- **Data for this task**

.....

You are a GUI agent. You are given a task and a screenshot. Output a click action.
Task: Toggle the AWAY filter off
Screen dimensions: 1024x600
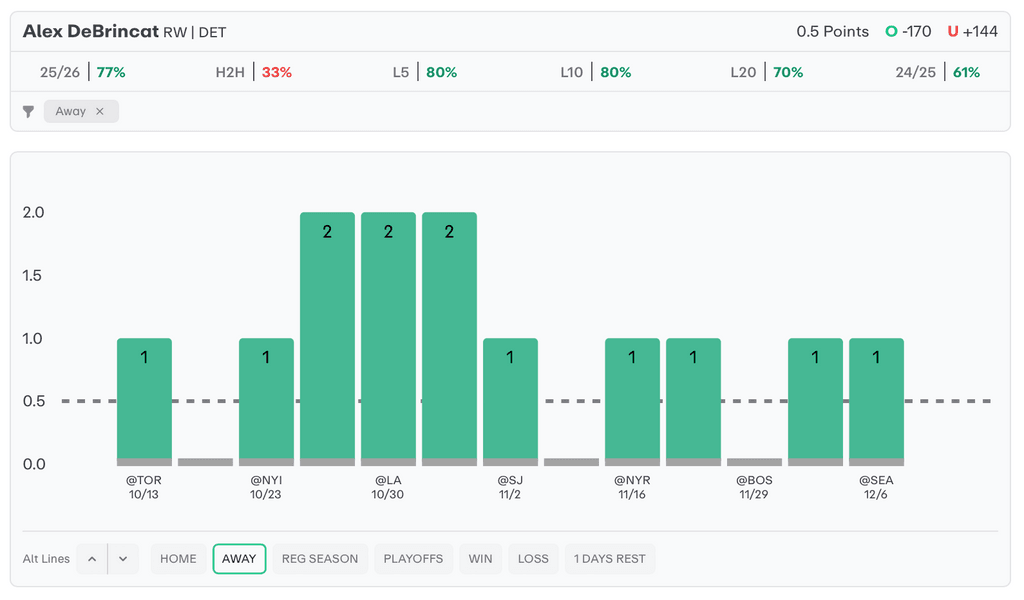(x=239, y=559)
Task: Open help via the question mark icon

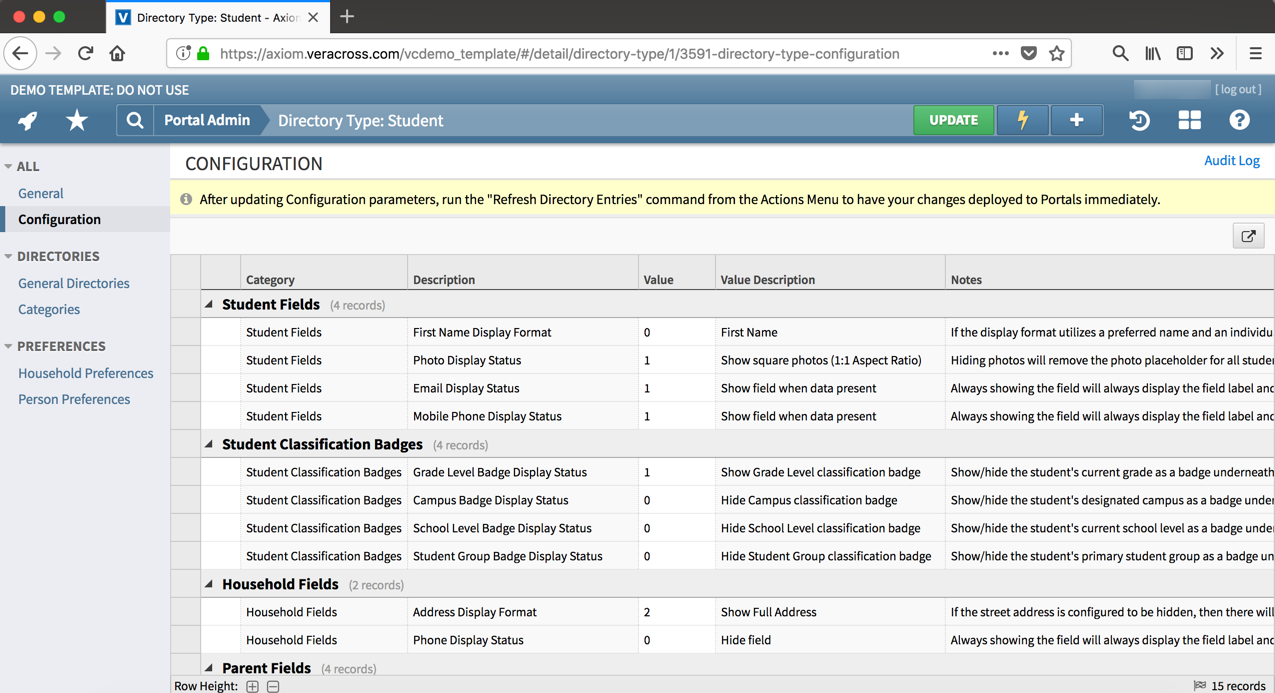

.....

- **Assignment**
Your copy of the entries must be exact and must contain no pictures.

- **Problem solution**
You are a GUI agent. You are given a task and a screenshot. Output a click action.
Task: Toggle the AWAY filter off
Screen dimensions: 1024x600
(x=239, y=559)
Task: Open help via the question mark icon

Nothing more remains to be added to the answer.